*** Opening of RECORDS FOR THE EXERCISE ***

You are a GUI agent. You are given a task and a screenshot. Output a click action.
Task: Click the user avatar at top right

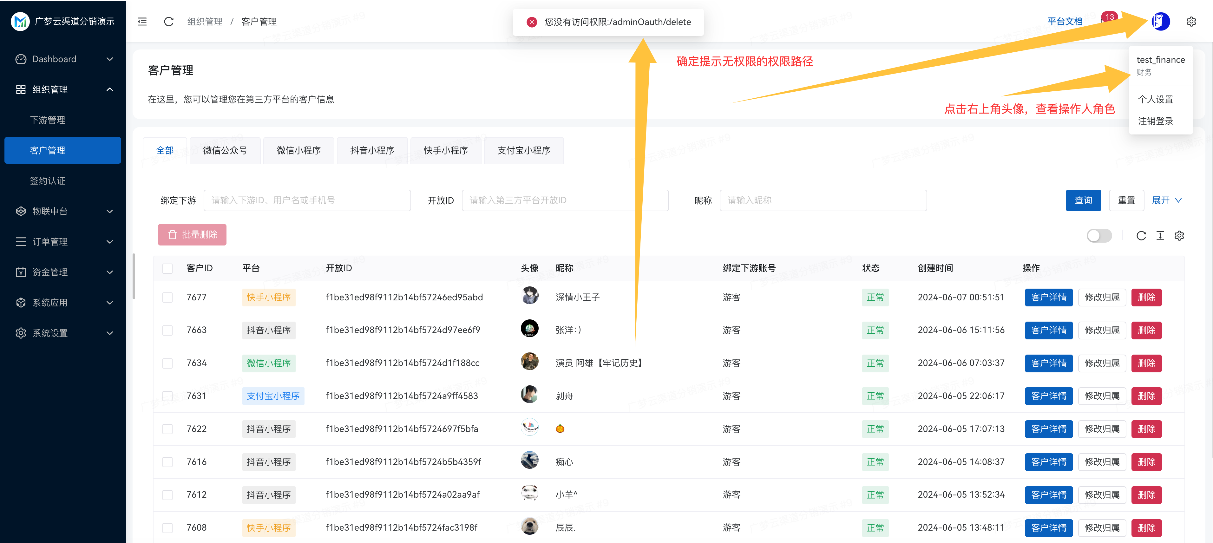1161,22
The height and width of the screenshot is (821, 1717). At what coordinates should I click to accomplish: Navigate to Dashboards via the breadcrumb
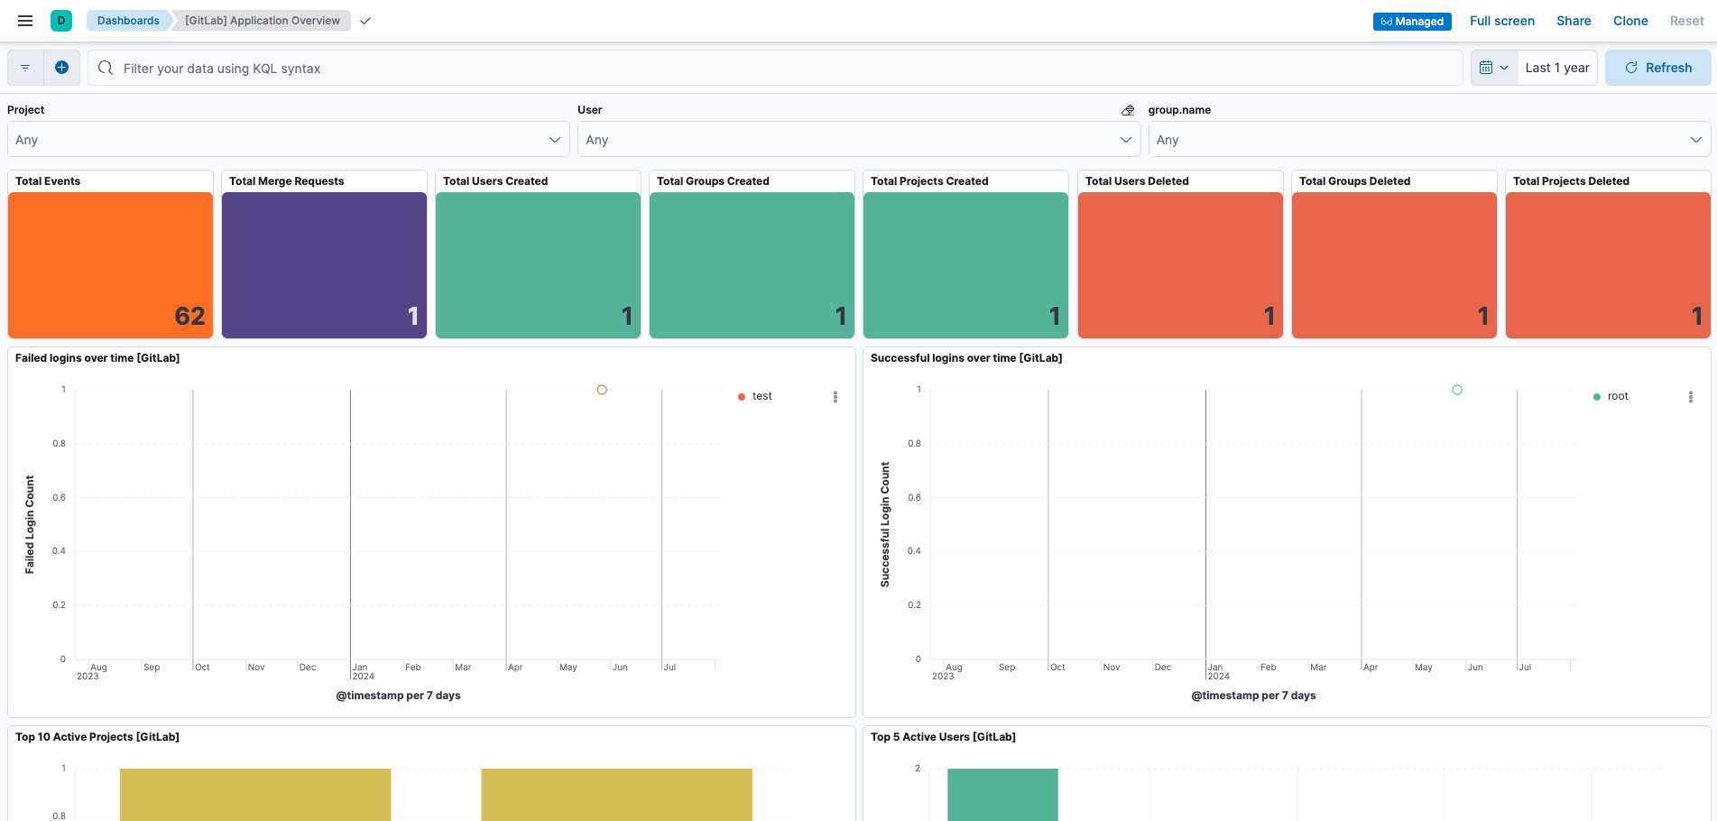pyautogui.click(x=128, y=20)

*** Close of RECORDS FOR THE EXERCISE ***

**WHAT YOU WILL DO:**
After locating the line with "The height and", transcribe it and the rest of the data above exactly as written, without any picture.

**OUTPUT OF THE EXERCISE:**
The height and width of the screenshot is (821, 1717). At what coordinates should I click to accomplish: Navigate to Dashboards via the breadcrumb
pyautogui.click(x=128, y=20)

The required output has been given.